Бумажный тигр (II. - "Форма") (СИ) - Соловьев Константин Сергеевич (книги серии онлайн .txt) 📗
Тармас не удостоил ее колкое замечание ответом. Этот новый Тармас был слишком серьезен, чтобы отвлекаться на пикировку, настолько, что данное ему доктором Генри прозвище уже не казалось подходящим. В нем не было кротости Давида, скорее, тяжелая решимость изготовившегося к бою Голиафа [95].
— Он — могучая сила, — спокойно произнес он, — Но это не какой-нибудь никчемный математический парадокс. Парадоксы бесстрастны, а Он испытывает жажду нового, иначе не призывал бы к себе гостей. Эта жажда и есть ключ к его
познанию.
— Ну-ка, ну-ка… — пробормотал Поэт, но так тихо, что было непонятно, насмешка это или живой интерес.

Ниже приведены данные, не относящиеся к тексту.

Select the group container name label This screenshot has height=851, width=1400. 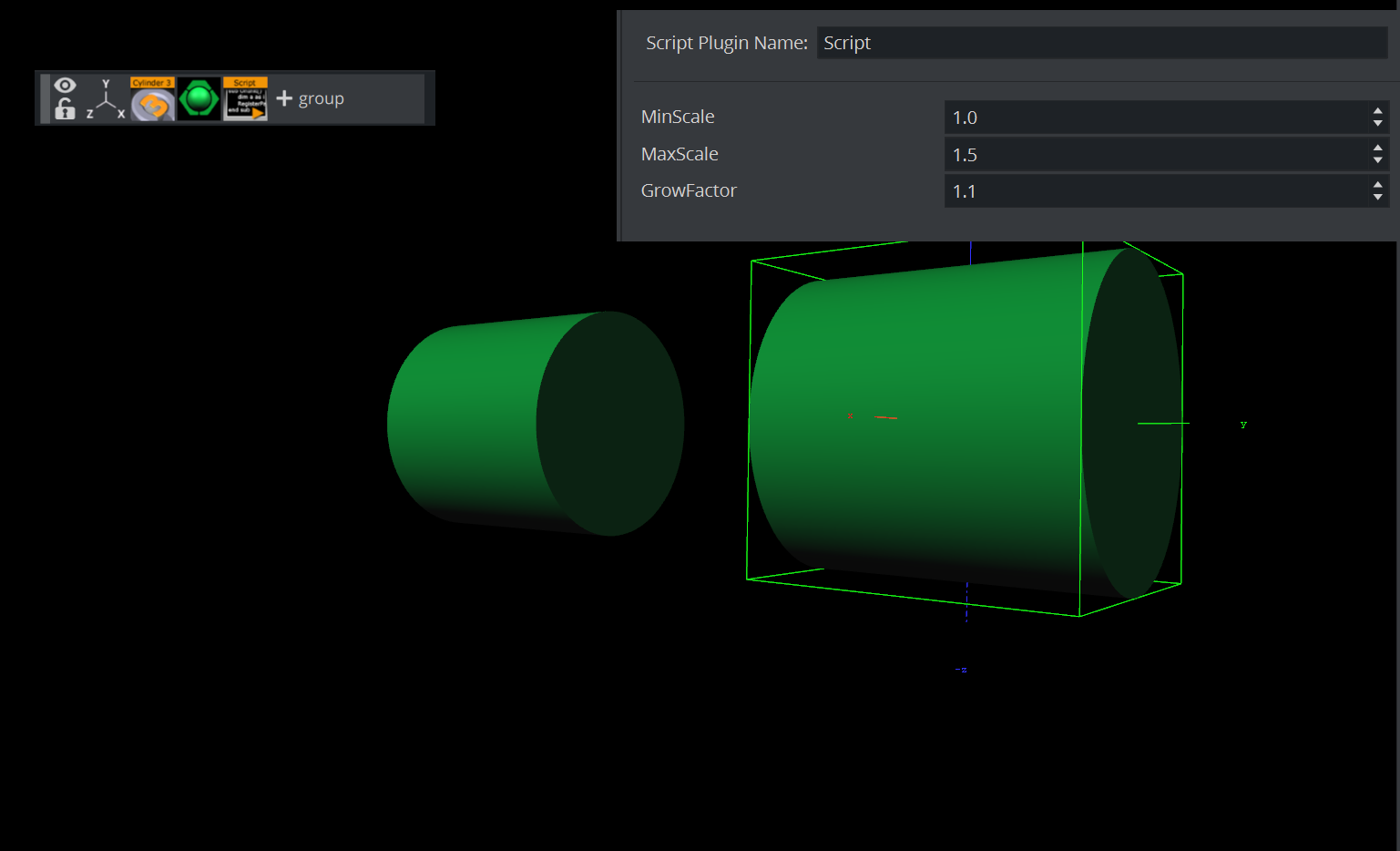point(322,98)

— В моем представлении Он сродни туземному божку. Знаете, из тех, что полли сооружают при помощи валунов, коры и кокосовых орехов. Как и полагается таким божкам, он алчен, расчетлив и хитер. И еще, к нашему несчастью, могущественен. Этакий дикарский Зевс, отхвативший от мироздания кусок и обустроивший там себе уютный уголок. Да, он разумен. Безусловно, разумен. Вещи подобной сложности невозможны без содействия разума. Проблема лишь в том, что разум его нечеловеческий, поскольку зиждется на нечеловеческих же силах.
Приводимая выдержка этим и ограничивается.